I'm not really sure how this group works?I need to hear from other women over age 50 who are stuggling with weight,food,compulsive eating issues.Been stuggling with these issues since in my late 20's.Also are there any Christian women stugglers.I'm doing real bad right now and need someone to be friends with even if you're still stuggling so I know I'm not alone since it's hard to find women in my age group stuggling.
oh my, hello 52, binge and purger,nice to meet you, that among other things, but you can always enquire at a later date if you wish. STRUGGLING is not even close, here i sit at 9:30 at night dreading in fear the night to come. i have severe insomnia and usually up all night, then the spiraling downward purging begins, purge, binge, ect... you know the drill. the shame, the hatred, the disgust, bargaining, hopeless and then twords dawn i feel like, theres hope, untill i do it again. BIG FAT FAILURE!!! so thats me in a nut shell. nice to meet you, maybe we can become positive non judgemental friends, let me know , take care jodi
Hello mrsclark. I am looking for someone to connect with also. I am 54 and I think my first diet was Weight Watchers when I was 14. So that's 40 years of never feeling normal around food and weight and what to eat or not eat. I need support but I'm afraid of being a "downer" to people, because I feel so depressed and hopeless about what I believe is a food addiction. I know we all have our stories. My most recent story is my worst nightmare. That is my husband has left me because of my food addiction. We have only been married 15 months ( I was widowed at age 50) he says he can't handle the depression and mood swings that my diet/binge cycles bring about. But I don't purge so as a result I've gained about 30 lbs in one year! No wonder he left me right? I am trying to just stay sane and go to work every day. I am a Christian, but not very religious. Just letting you know you are definitely not alone. Its a painful place to be and I understand how you are feeling.
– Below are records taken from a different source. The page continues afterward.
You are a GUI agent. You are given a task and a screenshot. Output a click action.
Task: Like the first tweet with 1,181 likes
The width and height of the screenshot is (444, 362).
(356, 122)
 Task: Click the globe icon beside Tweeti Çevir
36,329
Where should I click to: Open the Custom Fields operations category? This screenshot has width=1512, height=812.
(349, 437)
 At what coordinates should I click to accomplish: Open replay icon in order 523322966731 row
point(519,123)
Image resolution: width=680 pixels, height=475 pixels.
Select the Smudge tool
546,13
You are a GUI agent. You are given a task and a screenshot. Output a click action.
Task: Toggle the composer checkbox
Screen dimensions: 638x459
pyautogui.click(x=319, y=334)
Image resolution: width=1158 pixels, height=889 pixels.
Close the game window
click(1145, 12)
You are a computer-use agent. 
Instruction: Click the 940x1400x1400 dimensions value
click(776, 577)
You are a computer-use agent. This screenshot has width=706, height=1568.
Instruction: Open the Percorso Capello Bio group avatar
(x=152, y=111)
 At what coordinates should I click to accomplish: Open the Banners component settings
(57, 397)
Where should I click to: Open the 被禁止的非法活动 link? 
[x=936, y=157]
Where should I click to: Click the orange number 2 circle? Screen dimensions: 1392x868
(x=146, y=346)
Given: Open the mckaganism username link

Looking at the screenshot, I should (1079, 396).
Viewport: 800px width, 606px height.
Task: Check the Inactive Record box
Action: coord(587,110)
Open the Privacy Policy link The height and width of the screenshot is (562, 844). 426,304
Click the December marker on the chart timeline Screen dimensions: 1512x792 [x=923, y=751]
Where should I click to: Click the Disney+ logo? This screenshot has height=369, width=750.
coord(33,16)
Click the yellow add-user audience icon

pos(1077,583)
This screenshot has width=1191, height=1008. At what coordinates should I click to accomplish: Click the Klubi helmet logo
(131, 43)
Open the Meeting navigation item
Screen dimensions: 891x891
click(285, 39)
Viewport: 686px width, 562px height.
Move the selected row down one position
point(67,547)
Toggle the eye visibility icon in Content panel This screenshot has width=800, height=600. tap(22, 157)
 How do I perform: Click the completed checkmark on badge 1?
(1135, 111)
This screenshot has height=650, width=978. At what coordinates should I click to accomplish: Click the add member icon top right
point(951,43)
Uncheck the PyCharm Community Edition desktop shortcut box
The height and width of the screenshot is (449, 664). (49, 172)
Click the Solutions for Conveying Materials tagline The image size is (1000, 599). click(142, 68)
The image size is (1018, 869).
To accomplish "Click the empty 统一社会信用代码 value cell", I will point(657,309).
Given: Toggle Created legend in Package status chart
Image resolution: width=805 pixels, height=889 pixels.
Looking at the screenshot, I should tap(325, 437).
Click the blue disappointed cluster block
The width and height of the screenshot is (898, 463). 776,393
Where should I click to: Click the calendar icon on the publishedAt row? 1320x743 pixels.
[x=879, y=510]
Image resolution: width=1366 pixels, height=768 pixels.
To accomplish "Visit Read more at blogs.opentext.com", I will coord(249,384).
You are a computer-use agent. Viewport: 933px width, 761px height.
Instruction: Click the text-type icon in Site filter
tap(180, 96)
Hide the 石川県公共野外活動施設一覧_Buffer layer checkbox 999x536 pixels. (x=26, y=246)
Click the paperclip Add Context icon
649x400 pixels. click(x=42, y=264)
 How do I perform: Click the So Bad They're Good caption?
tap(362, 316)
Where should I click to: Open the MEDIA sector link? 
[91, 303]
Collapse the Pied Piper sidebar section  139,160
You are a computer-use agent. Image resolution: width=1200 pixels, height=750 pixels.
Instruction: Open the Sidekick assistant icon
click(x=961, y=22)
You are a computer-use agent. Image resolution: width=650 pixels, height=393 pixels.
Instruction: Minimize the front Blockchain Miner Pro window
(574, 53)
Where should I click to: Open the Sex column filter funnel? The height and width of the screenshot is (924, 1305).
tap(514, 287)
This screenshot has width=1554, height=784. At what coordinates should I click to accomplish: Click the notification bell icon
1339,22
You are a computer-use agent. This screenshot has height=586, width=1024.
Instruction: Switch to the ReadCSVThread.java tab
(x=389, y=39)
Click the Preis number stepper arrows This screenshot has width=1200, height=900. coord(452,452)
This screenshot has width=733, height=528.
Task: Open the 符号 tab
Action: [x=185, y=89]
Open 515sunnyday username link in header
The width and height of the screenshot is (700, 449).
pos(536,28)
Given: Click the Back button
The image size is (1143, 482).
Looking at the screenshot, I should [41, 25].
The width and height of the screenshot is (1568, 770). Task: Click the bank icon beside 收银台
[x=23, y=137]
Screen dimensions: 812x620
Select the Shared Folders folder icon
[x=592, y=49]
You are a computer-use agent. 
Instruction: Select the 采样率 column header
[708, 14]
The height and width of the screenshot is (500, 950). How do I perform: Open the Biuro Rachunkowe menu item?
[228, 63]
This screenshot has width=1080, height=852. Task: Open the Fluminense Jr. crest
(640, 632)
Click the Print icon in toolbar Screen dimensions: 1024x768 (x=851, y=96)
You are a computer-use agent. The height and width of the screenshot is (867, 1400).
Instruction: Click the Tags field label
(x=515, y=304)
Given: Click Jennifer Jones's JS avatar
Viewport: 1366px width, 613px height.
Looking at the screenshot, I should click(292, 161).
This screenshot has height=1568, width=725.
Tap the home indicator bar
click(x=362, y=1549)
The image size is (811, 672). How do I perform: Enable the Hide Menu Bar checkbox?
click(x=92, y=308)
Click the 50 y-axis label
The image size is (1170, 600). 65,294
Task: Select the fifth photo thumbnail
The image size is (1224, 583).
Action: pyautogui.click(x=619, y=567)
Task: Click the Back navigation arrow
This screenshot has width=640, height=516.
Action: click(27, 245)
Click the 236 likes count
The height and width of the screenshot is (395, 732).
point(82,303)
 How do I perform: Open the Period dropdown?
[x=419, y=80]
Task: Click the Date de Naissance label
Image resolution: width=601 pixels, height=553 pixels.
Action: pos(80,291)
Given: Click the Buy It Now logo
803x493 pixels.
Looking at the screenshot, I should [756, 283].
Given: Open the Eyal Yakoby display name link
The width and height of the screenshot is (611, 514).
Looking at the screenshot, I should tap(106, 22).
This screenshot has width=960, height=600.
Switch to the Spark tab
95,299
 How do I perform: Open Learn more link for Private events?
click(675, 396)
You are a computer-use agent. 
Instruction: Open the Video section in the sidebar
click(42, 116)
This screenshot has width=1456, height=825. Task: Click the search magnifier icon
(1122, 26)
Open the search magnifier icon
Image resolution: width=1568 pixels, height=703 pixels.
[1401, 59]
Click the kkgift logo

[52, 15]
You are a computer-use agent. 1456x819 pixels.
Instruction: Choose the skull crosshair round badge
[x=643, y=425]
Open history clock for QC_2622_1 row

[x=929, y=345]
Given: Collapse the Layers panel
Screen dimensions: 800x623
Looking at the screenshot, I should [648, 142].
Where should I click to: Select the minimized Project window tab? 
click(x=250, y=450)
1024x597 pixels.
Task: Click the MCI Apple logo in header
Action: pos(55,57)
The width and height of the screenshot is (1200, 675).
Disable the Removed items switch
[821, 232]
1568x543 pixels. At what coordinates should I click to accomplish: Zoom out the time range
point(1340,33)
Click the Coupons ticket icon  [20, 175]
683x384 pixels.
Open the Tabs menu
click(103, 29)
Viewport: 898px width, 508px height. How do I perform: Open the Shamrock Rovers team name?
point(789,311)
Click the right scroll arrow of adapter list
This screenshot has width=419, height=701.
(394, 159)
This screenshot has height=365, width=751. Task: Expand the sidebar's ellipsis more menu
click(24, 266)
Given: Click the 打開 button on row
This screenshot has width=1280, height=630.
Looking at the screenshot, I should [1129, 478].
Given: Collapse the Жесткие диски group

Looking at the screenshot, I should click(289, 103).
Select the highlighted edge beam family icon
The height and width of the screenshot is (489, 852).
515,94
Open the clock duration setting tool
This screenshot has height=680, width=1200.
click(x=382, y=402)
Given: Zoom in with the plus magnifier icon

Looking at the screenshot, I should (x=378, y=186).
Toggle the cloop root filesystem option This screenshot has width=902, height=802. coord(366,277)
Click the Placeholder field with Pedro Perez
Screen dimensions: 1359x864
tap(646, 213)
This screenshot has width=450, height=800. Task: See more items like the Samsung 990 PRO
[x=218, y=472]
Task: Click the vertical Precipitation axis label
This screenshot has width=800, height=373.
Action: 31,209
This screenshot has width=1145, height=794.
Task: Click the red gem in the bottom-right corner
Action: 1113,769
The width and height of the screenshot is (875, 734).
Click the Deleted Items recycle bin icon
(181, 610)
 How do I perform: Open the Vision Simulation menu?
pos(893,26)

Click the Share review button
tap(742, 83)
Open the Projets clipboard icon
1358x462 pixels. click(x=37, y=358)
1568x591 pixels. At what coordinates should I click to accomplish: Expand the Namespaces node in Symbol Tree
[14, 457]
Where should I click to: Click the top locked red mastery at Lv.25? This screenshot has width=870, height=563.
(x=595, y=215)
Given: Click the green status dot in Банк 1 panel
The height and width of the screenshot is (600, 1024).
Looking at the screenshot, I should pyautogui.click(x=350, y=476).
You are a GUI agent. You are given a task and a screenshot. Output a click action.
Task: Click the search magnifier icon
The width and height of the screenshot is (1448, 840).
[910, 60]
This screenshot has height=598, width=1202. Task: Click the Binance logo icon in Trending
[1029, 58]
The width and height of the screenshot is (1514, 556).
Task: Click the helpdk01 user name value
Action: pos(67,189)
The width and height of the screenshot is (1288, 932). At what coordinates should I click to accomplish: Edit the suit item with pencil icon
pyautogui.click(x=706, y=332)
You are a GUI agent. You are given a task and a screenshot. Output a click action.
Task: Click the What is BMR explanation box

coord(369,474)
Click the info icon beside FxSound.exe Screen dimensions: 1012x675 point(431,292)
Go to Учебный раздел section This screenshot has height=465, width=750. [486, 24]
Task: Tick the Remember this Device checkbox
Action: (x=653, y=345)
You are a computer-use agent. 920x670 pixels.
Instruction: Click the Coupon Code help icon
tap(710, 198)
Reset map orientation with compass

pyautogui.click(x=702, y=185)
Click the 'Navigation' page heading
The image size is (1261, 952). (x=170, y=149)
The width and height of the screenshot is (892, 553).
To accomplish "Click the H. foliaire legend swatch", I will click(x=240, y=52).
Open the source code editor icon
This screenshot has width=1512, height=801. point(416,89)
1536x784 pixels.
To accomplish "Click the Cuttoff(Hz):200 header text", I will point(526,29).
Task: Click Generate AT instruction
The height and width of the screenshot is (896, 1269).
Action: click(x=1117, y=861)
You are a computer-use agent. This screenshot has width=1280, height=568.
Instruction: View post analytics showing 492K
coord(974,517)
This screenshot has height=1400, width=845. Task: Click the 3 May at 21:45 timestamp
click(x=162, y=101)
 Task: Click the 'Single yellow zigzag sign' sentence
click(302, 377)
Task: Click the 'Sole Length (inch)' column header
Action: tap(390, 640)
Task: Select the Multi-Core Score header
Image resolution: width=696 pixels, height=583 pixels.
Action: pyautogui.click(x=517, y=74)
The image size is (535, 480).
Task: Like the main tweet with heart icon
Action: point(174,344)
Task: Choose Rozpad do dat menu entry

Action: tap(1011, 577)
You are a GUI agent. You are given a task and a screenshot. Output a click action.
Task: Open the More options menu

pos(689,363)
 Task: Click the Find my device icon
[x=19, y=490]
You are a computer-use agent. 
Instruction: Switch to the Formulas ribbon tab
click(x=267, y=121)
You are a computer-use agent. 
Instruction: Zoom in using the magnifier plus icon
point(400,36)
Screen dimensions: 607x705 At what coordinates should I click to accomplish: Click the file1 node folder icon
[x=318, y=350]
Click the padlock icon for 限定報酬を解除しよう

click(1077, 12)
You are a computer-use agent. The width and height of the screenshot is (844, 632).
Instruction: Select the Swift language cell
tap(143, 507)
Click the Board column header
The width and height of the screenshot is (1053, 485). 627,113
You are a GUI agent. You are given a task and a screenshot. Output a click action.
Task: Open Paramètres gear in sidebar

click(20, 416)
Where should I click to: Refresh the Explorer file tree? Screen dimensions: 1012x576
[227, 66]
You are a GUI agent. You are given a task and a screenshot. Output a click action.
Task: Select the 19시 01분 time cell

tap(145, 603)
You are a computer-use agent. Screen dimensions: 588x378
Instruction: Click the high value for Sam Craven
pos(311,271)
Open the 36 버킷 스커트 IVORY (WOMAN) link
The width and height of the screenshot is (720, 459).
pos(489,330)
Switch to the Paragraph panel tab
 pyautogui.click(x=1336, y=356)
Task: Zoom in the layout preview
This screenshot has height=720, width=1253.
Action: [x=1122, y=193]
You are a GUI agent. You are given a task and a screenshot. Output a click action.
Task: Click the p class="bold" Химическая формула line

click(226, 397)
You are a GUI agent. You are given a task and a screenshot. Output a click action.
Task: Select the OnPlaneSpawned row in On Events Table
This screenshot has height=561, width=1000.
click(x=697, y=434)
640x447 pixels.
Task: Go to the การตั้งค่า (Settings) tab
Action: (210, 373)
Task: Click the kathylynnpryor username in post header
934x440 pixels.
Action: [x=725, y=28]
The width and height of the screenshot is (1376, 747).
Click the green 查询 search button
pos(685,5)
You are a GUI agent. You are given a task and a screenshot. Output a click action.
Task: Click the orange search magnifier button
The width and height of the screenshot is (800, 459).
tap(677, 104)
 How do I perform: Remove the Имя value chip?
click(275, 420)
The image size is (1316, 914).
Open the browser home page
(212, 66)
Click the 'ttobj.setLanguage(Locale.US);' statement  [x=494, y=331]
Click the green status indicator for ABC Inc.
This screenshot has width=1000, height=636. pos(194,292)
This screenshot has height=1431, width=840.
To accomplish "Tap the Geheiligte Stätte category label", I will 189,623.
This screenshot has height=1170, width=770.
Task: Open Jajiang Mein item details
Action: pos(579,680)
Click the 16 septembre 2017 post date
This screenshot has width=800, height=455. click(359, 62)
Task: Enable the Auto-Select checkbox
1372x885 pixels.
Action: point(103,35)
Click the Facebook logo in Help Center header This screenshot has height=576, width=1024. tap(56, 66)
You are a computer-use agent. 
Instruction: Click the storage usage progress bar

we sound so much alike.Seems like everyone does WW.I would have started dieting as a teen myself but I was on so much medicine for epilepsy that I wasn't able to exercise or really think about my weight.I stopped taking medicine at about 16 without doctor knowing .I hated being so doped up and not able to think right.I binge huge amounts of foods and can binge for days and really gain huge amounts of weight.I than go on a crash diet and try to exercise to get the weight off.I want to binge real bad now but am chewing gum instead.I'm having so many problems right now that are interfering with my part time job and hope it doesn't cause me to get fired.I can't afford to lose my jobI'm Christian too but not acting like one that's why I'm trying to find others also stuggling cause of this eating disorder.I'm having depression too.30 lbs a year is nothing compared to me during a binge puts on easily 15-25 lbs and than I try to chrash diet it off.I don't purge by throwing up.Would like to make non-throwing up,friends.I have mood swings too cause of diet/binge issues too.My husband is medic depressic so he has his moods too.We should support each other
@mrsclark - I just wrote a long message back to you and I wasn’t logged in so it didn’t post! Crap! But I have to go now so I’ll write again later. Hope you have good day.